Furthermore, the notion that they don’t grow the economy is also contradicted by the evidence. Critics point to periods of strong growth under high tax rates to suggest the latter has little impact on the former. As New York Times writer David Leonhardt put it,
The top income tax rates have changed considerably since the end of World War II. Throughout the late-1940s and 1950s, the top marginal tax rate was typically above 90%; today it is 35%. Additionally, the top capital gains tax rate was 25% in the 1950s and 1960s, 35% in the 1970s; today it is 15%. The average tax rate faced by the top 0.01% of taxpayers was above 40% until the mid-1980s; today it is below 25%. Tax rates affecting taxpayers at the top of the income distribution are currently at their lowest levels since the end of the second World War.
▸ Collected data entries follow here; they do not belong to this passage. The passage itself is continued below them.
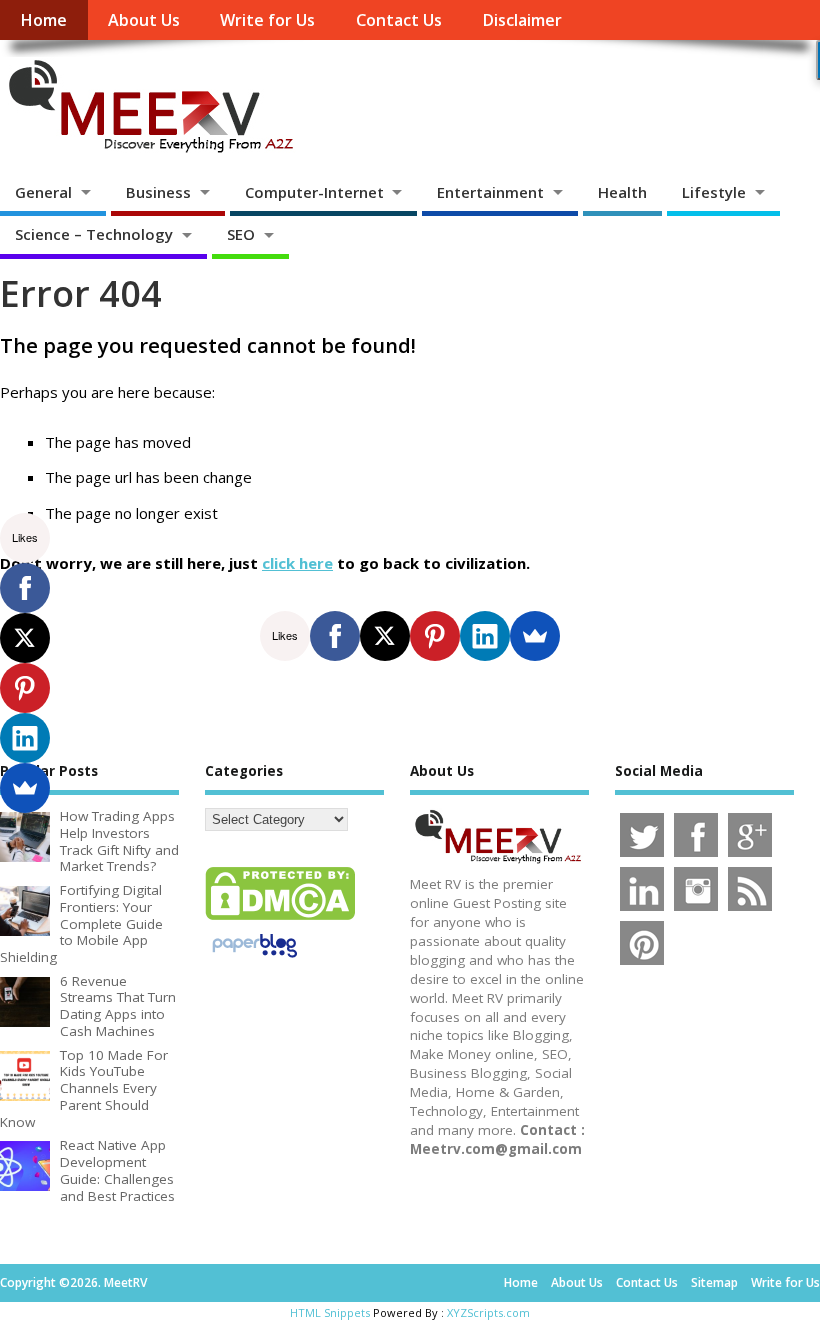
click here (297, 563)
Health (622, 192)
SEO (241, 234)
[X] (385, 636)
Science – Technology (94, 234)
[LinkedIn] (485, 636)
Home (43, 20)
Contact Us (399, 20)
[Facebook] (335, 636)
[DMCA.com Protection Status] (280, 919)
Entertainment (490, 192)
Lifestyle (714, 192)
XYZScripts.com (488, 1312)
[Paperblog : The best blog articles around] (254, 961)
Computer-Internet (314, 192)
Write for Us (267, 20)
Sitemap (714, 1282)
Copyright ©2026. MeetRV (73, 1282)
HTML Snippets (330, 1312)
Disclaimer (522, 20)
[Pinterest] (435, 636)
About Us (144, 20)
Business (158, 192)
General (43, 192)
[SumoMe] (535, 636)
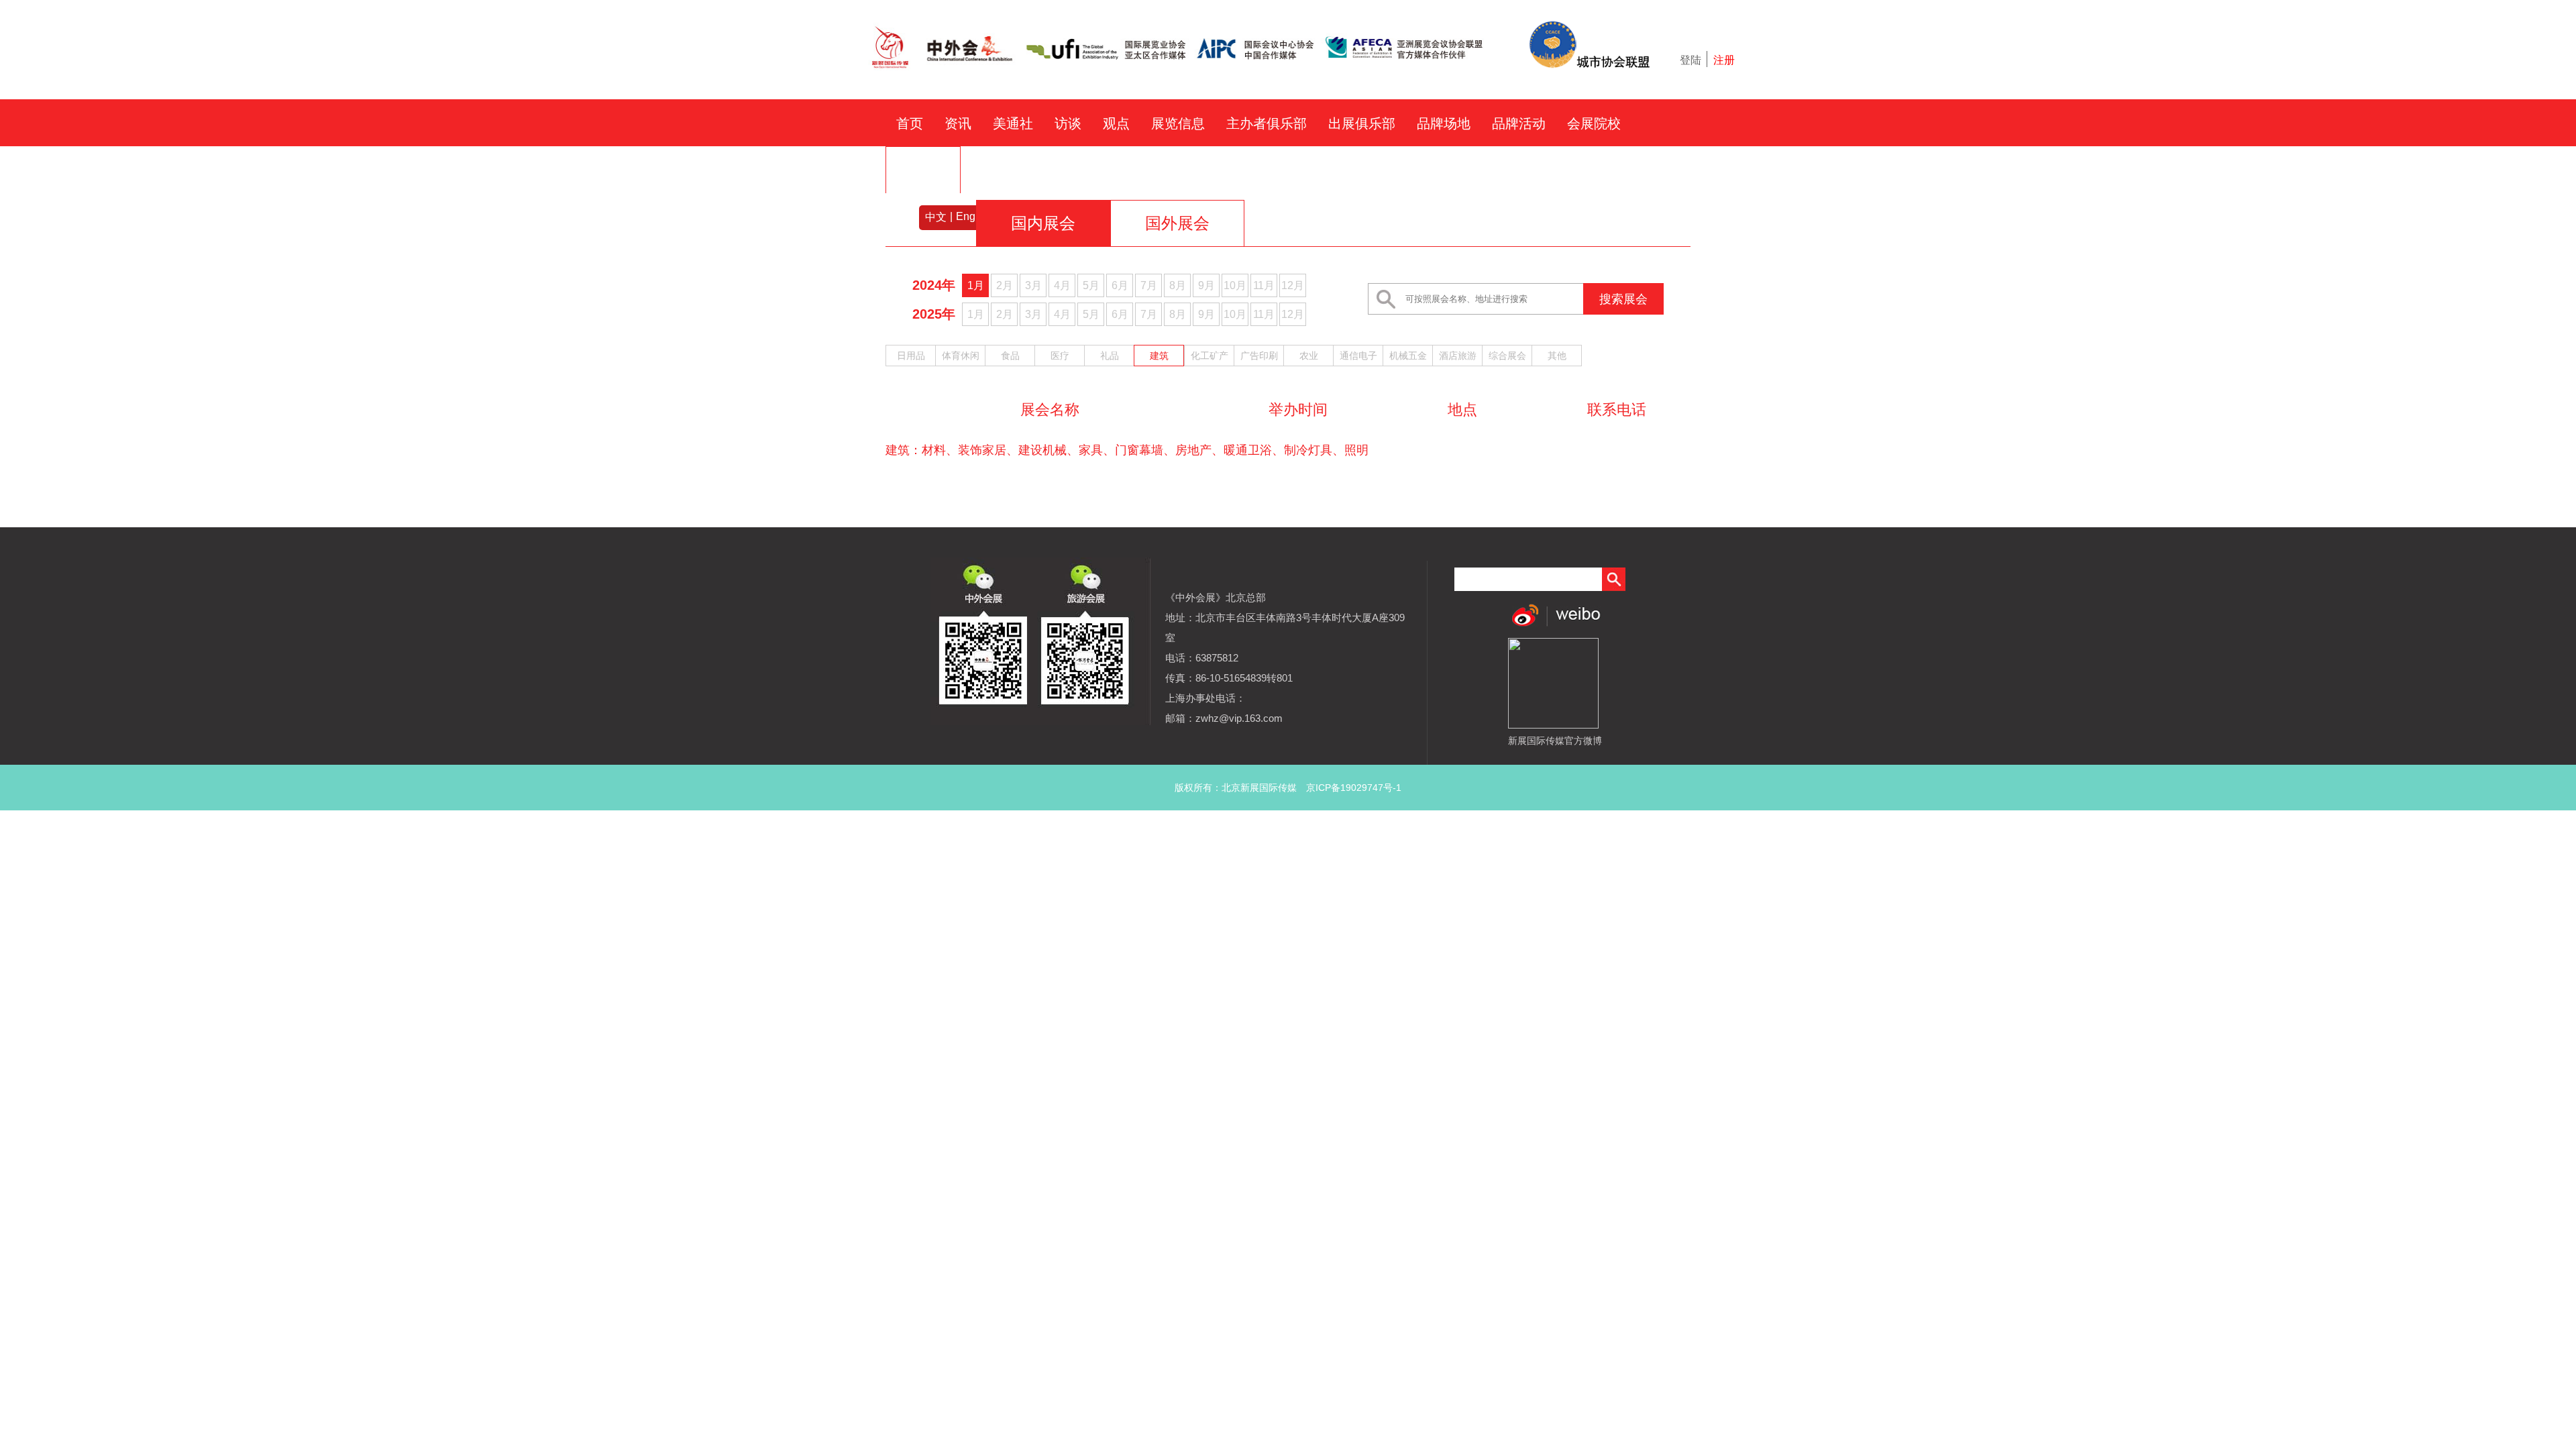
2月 (1004, 285)
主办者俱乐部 (1266, 123)
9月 (1206, 285)
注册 (1724, 60)
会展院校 (1594, 123)
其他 (1557, 355)
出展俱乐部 (1361, 123)
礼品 (1109, 355)
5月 (1091, 285)
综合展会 (1507, 355)
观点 (1116, 123)
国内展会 (1043, 223)
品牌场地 (1443, 123)
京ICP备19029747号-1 (1353, 787)
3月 (1033, 285)
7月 (1148, 285)
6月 (1120, 285)
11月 (1264, 285)
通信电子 (1358, 355)
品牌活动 (1519, 123)
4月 (1062, 285)
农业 (1308, 355)
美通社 (1013, 123)
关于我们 (923, 170)
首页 (909, 123)
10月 (1235, 285)
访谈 (1068, 123)
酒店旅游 (1458, 355)
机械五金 (1408, 355)
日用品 (911, 355)
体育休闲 (960, 355)
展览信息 (1178, 123)
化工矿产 (1209, 355)
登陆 (1690, 60)
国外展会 (1177, 223)
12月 (1292, 285)
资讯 (958, 123)
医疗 (1060, 355)
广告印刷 (1259, 355)
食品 (1010, 355)
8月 (1177, 285)
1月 (975, 285)
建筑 (1159, 355)
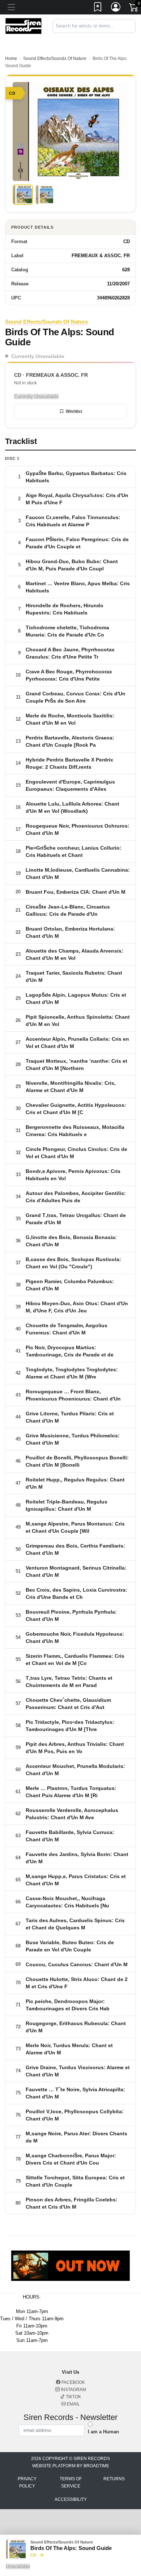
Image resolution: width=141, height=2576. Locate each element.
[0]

The results of the analysis suggest that changes over the past 65 years in the top marginal tax rate and the top capital gains tax rate do not appear correlated with economic growth.
But tax changes never happen in a vacuum, and although they influence economic activity, the broader economic environment often has the final word.
Following World War II, the U.S. faced tattered European markets and millions of troops re-joining a labor force freed from wartime command. Small wonder productivity and economic growth exploded through the 50s and 60s. And unlike today, the top tax rate effectively impacted very few. (Also noteworthy, taxes were slashed following WWII, bringing the effective corporate tax rate from 90 percent to 38 percent)
Indeed studies show that—ceteris paribus—tax policy makes a considerable difference. Here’s former Obama economic advisor Christina Romer: “Tax increases appear to have a very large, sustained, and highly significant negative impact on output … [and] tax cuts have very large and persistent positive output effects.” The Tax Foundation adds: “Nearly every empirical study of taxes and economic growth published in a peer-reviewed academic journal finds that tax increases harm economic growth.”
This was confirmed during the “Clinton boom:” (which critics ironically highlight to argue the irrelevance of tax rates, as Clinton raised taxes in the early 90s):
The first period, from 1993 to 1996, began with a significant tax increase as the economy was accelerating out of recession. The second period, from 1997 to 2000, began with a modest tax cut as the economy should have settled into a normal growth period. The economy was decidedly stronger following the tax cut than it was following the tax increase. [emphasis added]
The economy averaged 4.2 percent real growth per year from 1997 to 2000–a full percentage point higher than during the expansion following the 1993 tax hike.
Although tax cuts are neither policy elixirs nor necessarily always revenue raisers, when targeted correctly they cut everybody a break and give the economy some juice.
And those facts we must not cede to the mythmakers.